In the past, I thought that Mr. Wallace harmed Mr. Humphrey more, but a poster here challenged that view a while back. In looking at the 1964, 1968, and 1972 presidential results, here's what I find:

You decide to use these three elections for analysis, but why not add 1976 to the mix to establish a longer term trend. Except for the 1948 election, Goldwater was an aberration as far as the South was concerned. With few exceptsions, the Solid South was a political reality for the Dems from 1876 to 1964. The 1964 civil rights act had an impact. It is problematic to extrapolate that impact to 1968.

In 1976 Jimmy Carter swept the South except for Virginia and added border states like Missouri and Kentucky. In 1980 Carter lost the south except for GA.

One can argue that the four states that both Mr. Goldwater and Mr. Wallace won would have reverted to the Dems in 1968, but I think that it's persuasive to make the opposite argument: that it is likely that Mr. Nixon would have taken those four states in 1968. They were Republican in 1964 (during the worst shellacking of a Republican ever) and were again Republican in 1972.

You can't view Wallace's impact just on the South. He did well in certain key states outside the South that usually went Dem up to that point. Nixon won in Illinois (a state that could go either way) by 3%(Wallace 8.5% of the vote); Missouri by 1% (Wallace had 11.3% of the vote); and New Jersey by 2% (Wallace had 9.1% of the vote). Nixon won California with 3% margin and almost 7% of the vote went to Wallace. Humphrey won NY by only 5% of the vote and didn't get over 50%. I strongly believe that Humphrey would have won SC, NC, and Tenn without Wallace being in the race.

Their vote for Mr. Wallace may be seen as an aberration of that trend (accentuated since then, except when a Southern Democrat runs).

Not really. ALA, Miss, GA, AK and LA went for Stevenson in 1952 and again for Stevenson in 1956 (except for LA).
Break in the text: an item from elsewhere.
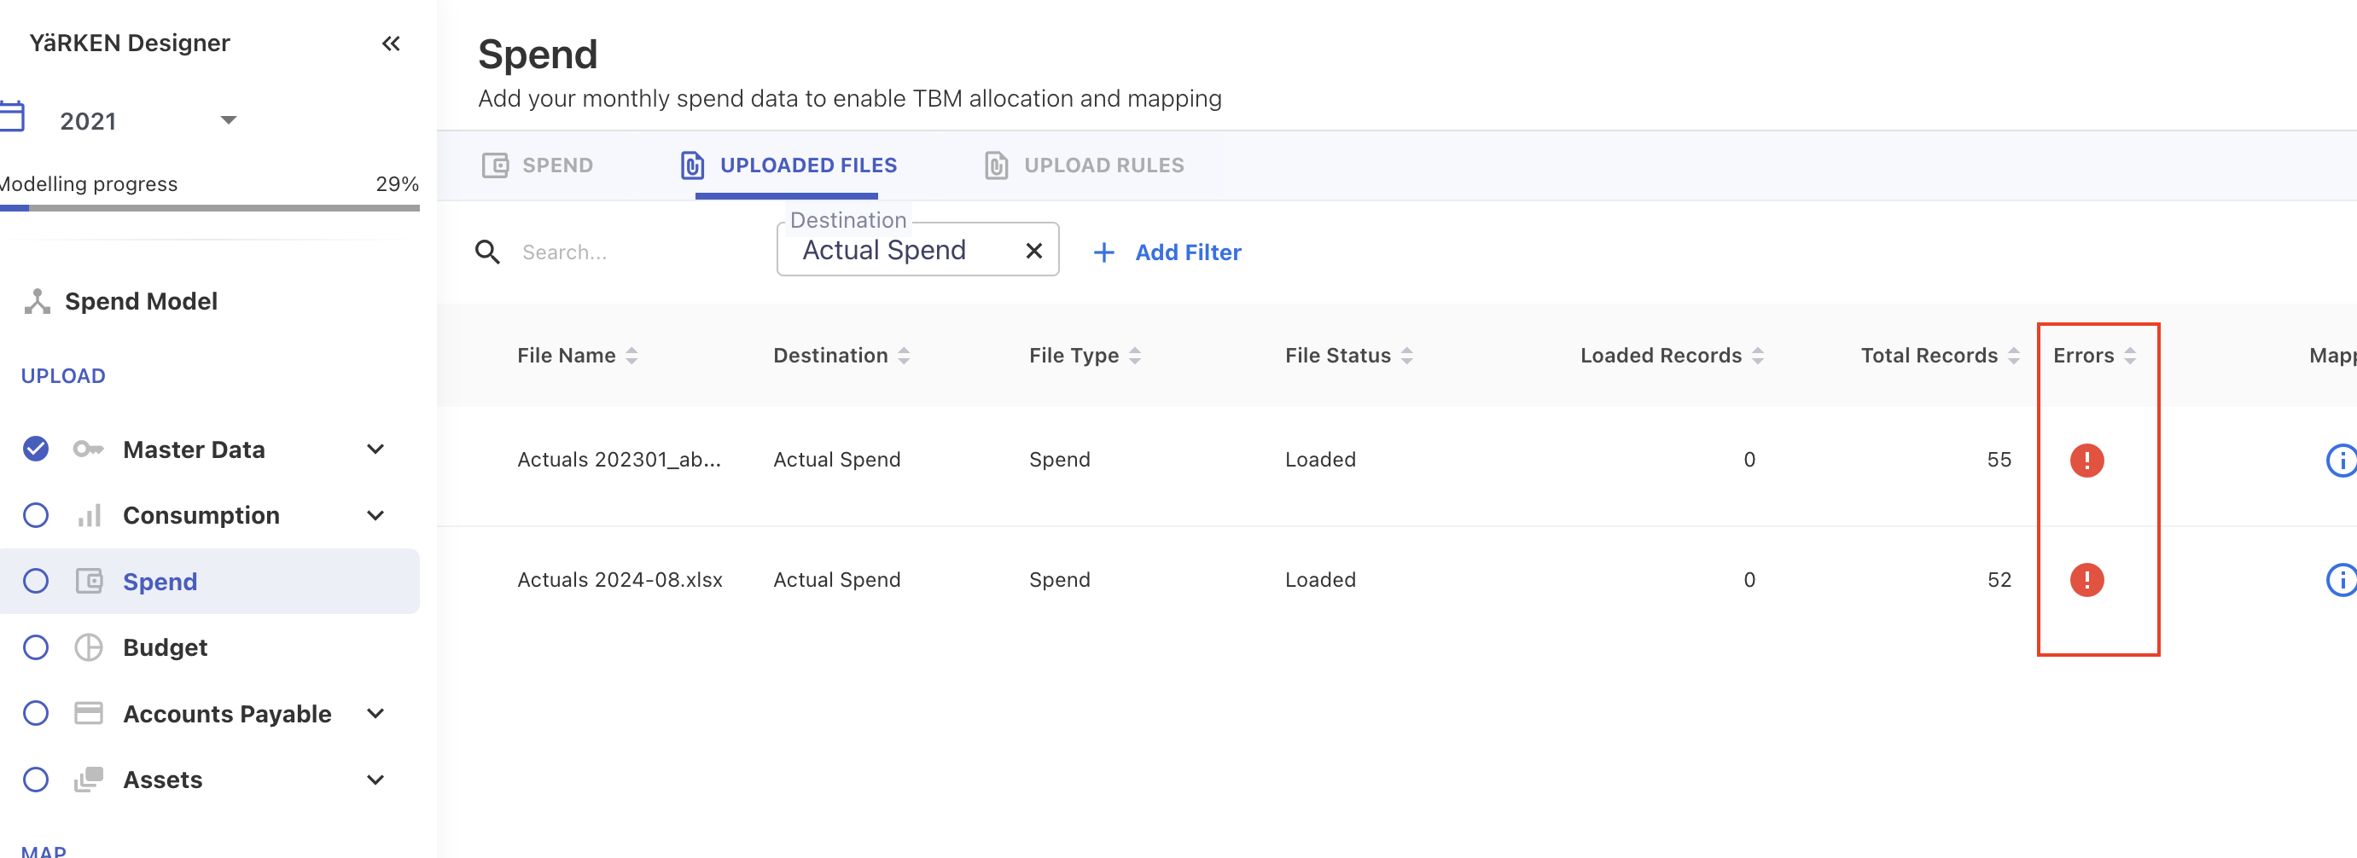This screenshot has width=2357, height=858.
Task: Collapse the sidebar with double-chevron icon
Action: 391,43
They went for JFK in 1960 except for Miss (uncommited electors) and partially ALA. In 1996 Dole took AL, Miss, GA, SC, NC, and VA against a Southern Democrat. In 1992 Bush 41 won Miss, ALA, SC, NC, and VA over Clinton.

Mr. Nixon did take South Carolina in 1968, but so did Mr. Goldwater in 1964.

Nixon took SC with 38% of the vote against 32% for Wallace and 29.6% for Humphrey. In 1964 Goldwater won 59% to Johnson's 41%, which was payback for the 1964 Civil Rights Act. In 1976 Carter received 56%. In 1980 Carter received only 41%. In 1992 Bush beat Clinton 48% to 40%. In 1996, Dole beat Clinton. There are plenty of variables, but a pattern for SC only starts to emerge in 1980.

As for Tennessee, Virginia, and Florida, Mr. Goldwater ran much stronger in these states than in the country as a whole. Had the national race not been as lopsided as it was, it is quite possible that Mr. Goldwater would have taken these states. In Florida, he took nearly 49% of the vote against President Johnson.

That is pure speculation. What we do know is that Johnson won nationally with 61% of the popular vote and a winning electoral college majority of 434. It was a landslide by any measure. FLA went Dem in 1976 and 1996 and came within a wisker of going Dem in 2000.

Even in North Carolina, Mr. Goldwater ran about 4% ahead of his national numbers. In a close race in 1968, it isn't at all a stretch that Mr. Nixon may have won a two-man race against Mr. Humphrey in these states.

Goldwater lost NC 56% to 44%. It wasn't close. In 1968, Nixon had 39.5%, Wallace 31%, and Humphrey 29%. May is the operative word.

Like I said, I used to think that Mr. Wallace hurt Mr. Humphrey much more than Mr. Nixon. But in looking at the state-by-state results, I think there's a strong argument that Mr. Nixon may have actually won a clear majority of the vote in 1968 without Mr. Wallace, and would have had a modestly larger victory in the Electoral College.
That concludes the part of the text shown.